在道路工程中,路缘石是道路附属设施中的重要组成部分。
路缘石从用途上可分为:
一、侧石:是指设置在道路路面两侧或分隔带、安全岛四周,高出路面,将车行道与人行道、绿化带、分隔带、安全岛等构造物分隔开,标定车行道范围以维护交通安全及纵向引导排除路面雨水的设施。侧石与平石可配套使用,通常设置在沥青类路面边缘,合称为侧平石。从形式上看,侧石最大的特点就是高出路面,因此,又叫立缘石、立道牙,而平石又叫平道牙。
二、缘石:是指设置在道路车行道与路肩之间、高级路面与低级路面之间、不同结构类型路面接缝处或预留路口的沥青路面接头处,其顶面与路面齐平,可供机动车通过,标定路面范围、整齐路容并维护路面边缘不被损坏的设施。缘石最大的特点就是与路面齐平,因此,又叫平缘石。
路缘石从材质上可分为:水泥混凝土预制、天然石材凿制、砌块砌制及水泥混凝土就地浇筑等。现今国内外普通采用的路缘石可分为两大类:一类是天然石材路缘石;另一类是普通混凝土路缘石。
因为现今已有的天然石材路缘石的主要缺点是如遇重击容易产生裂缝,甚至破成碎块。另外,天然石材路缘石一般会受到产地限制,再加上长途运输、损耗与保管费用,经济成本相对较高。特别是对一些异形路缘石,用天然石材加工与施工就更困难,经济成本下不来,而异形路缘石在当前我国市政工程建设中,用量很大。
现今已有的普通混凝土路缘石的主要缺点是强度不高,如遇到撞击,更多的是在日常的机动车辆反复辗压之后,很容易破碎,需要经常修补、更换,这是普通混凝土固有的脆性特性使然,无法根治,混凝土路缘石的频繁更换,严重影响到城镇人们的出行和生活质量。
发明内容
本发明所要解决的技术问题是,针对天然石材路缘石与混凝土路缘石受重击、强力碰撞或机动车辆辗压之后易破碎的缺陷,提供一种不易裂损,且经济实用的钢纤维混凝土路缘石及其制备方法。

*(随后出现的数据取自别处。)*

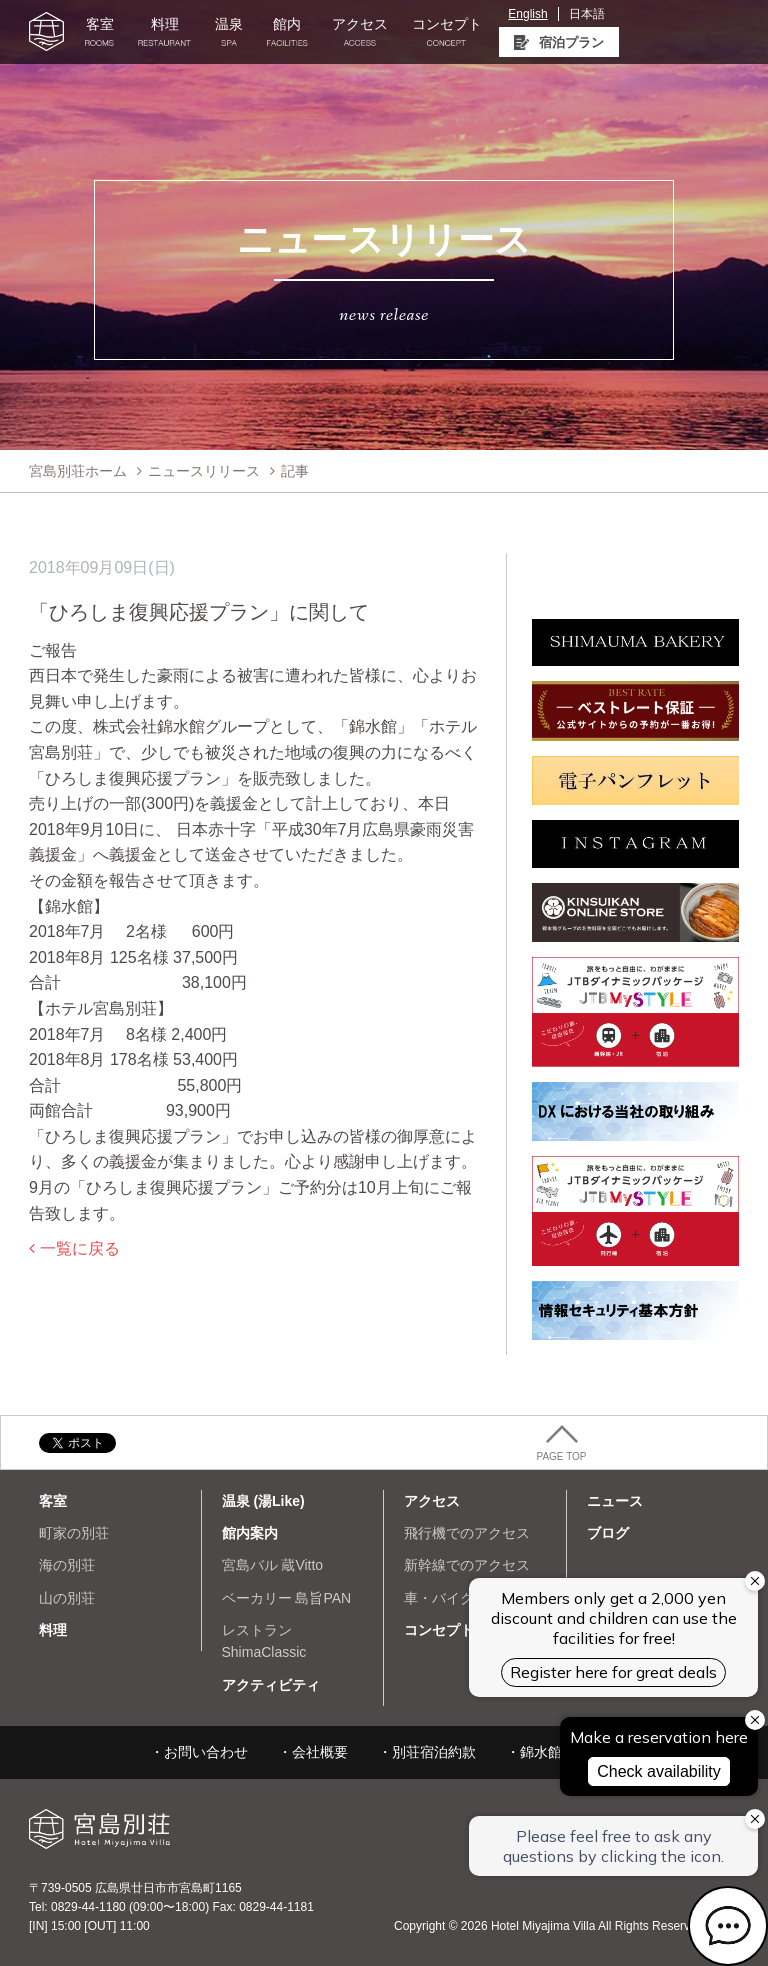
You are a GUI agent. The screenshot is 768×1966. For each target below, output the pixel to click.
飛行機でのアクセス (467, 1533)
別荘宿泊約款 (434, 1752)
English (527, 14)
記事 (295, 471)
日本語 (587, 14)
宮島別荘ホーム (78, 471)
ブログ (608, 1533)
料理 (164, 31)
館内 (287, 31)
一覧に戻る (80, 1248)
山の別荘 (67, 1598)
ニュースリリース (204, 471)
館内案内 (250, 1533)
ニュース (615, 1501)
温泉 (229, 31)
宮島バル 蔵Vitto (273, 1565)
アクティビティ (271, 1685)
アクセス (360, 31)
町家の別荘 (74, 1533)
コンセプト (447, 31)
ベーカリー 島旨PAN (287, 1598)
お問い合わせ (206, 1752)
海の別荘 (67, 1565)
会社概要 (320, 1752)
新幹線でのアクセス (467, 1565)
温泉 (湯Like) (263, 1501)
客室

为解决上述技术问题,本发明采用的技术方案是:一种钢纤维混凝土路缘石,其重量配合比组成为:
标号不低于42.5#的普通硅酸盐水泥:425 kg;中砂:500 kg;粒径5mm~15mm的碎石或河卵石:1250 kg;水:175 kg;减水剂:6 kg;炉渣:60 kg;钢纤维:78.3 kg。
所述减水剂采用湖南省湘潭市湘潭家园建材有限公司生产的湘家牌高效早强减水剂。
所述炉渣为蜂窝煤燃烧后废渣,利用机械或强力捣碎后,过孔径10mm筛,连续级配而得。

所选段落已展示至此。